— START Supplied material —

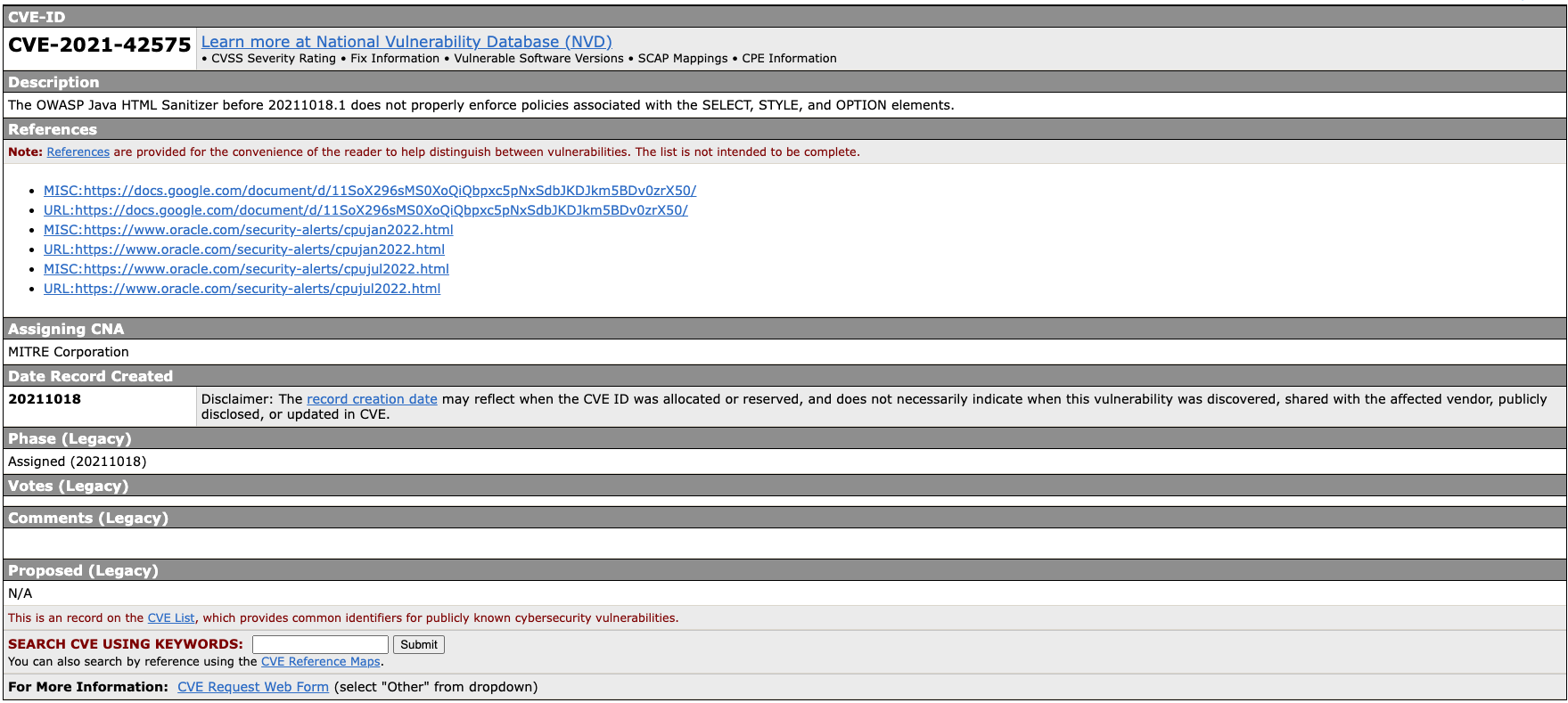
Task: Open the URL Oracle cpujul2022 advisory link
Action: pos(242,289)
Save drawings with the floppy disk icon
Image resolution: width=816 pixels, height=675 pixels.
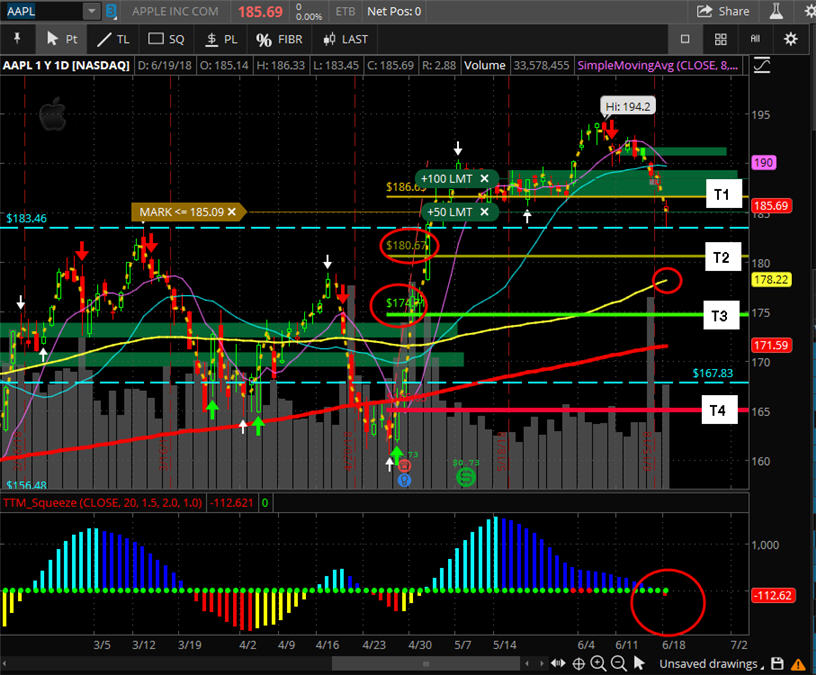click(777, 664)
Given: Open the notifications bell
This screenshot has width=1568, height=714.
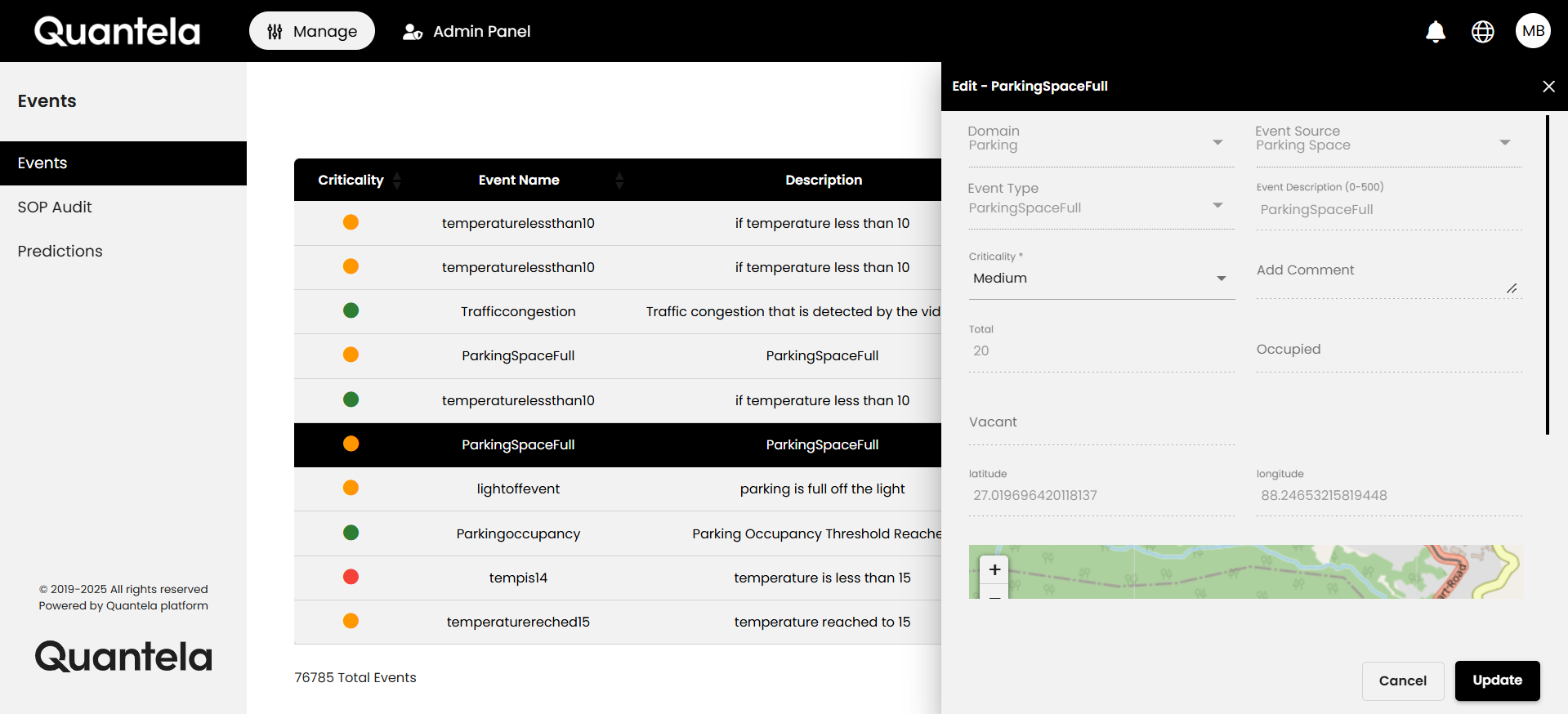Looking at the screenshot, I should (1435, 31).
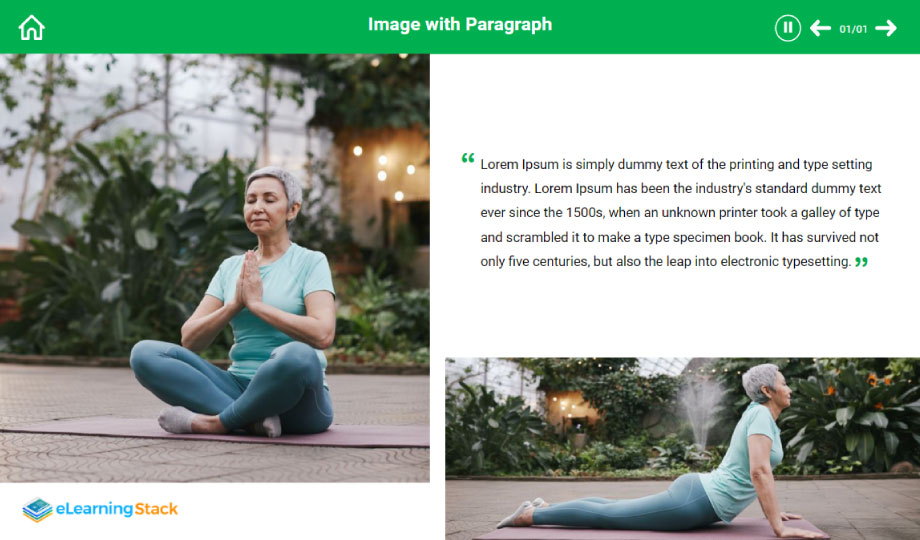Viewport: 920px width, 540px height.
Task: Click the green header bar background
Action: 645,27
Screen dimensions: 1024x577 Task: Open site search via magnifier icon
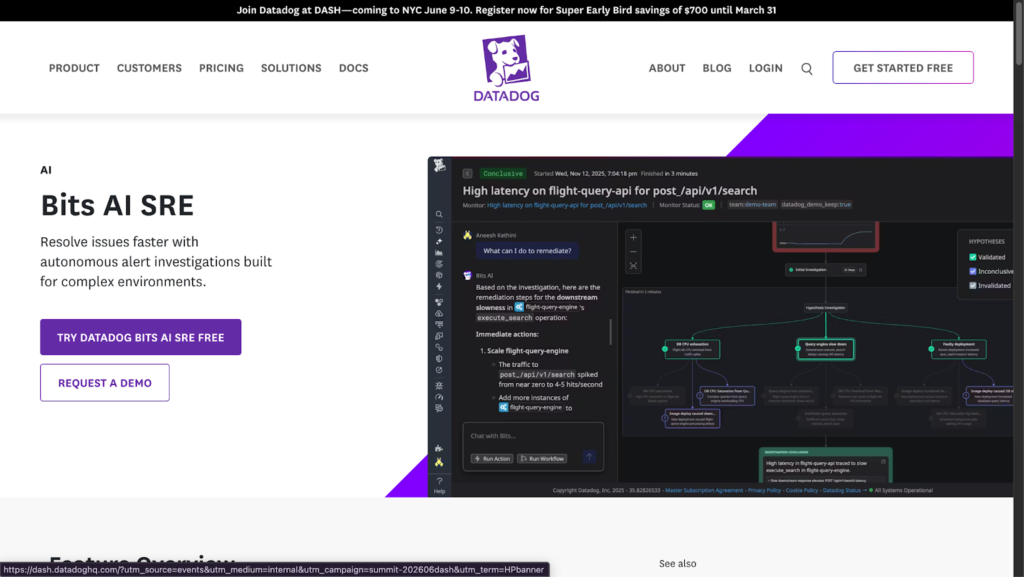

— END Supplied material —

• [Exercise task] Set down every one of the lines above word for word, leaving out the pictures.

• [Finished task]
Task: Open the URL Oracle cpujul2022 advisory link
Action: pos(242,289)
Save drawings with the floppy disk icon
Image resolution: width=816 pixels, height=675 pixels.
click(777, 664)
Given: Open the notifications bell
This screenshot has width=1568, height=714.
Looking at the screenshot, I should (1435, 31).
Viewport: 920px width, 540px height.
Task: Click the green header bar background
Action: 645,27
Screen dimensions: 1024x577 Task: Open site search via magnifier icon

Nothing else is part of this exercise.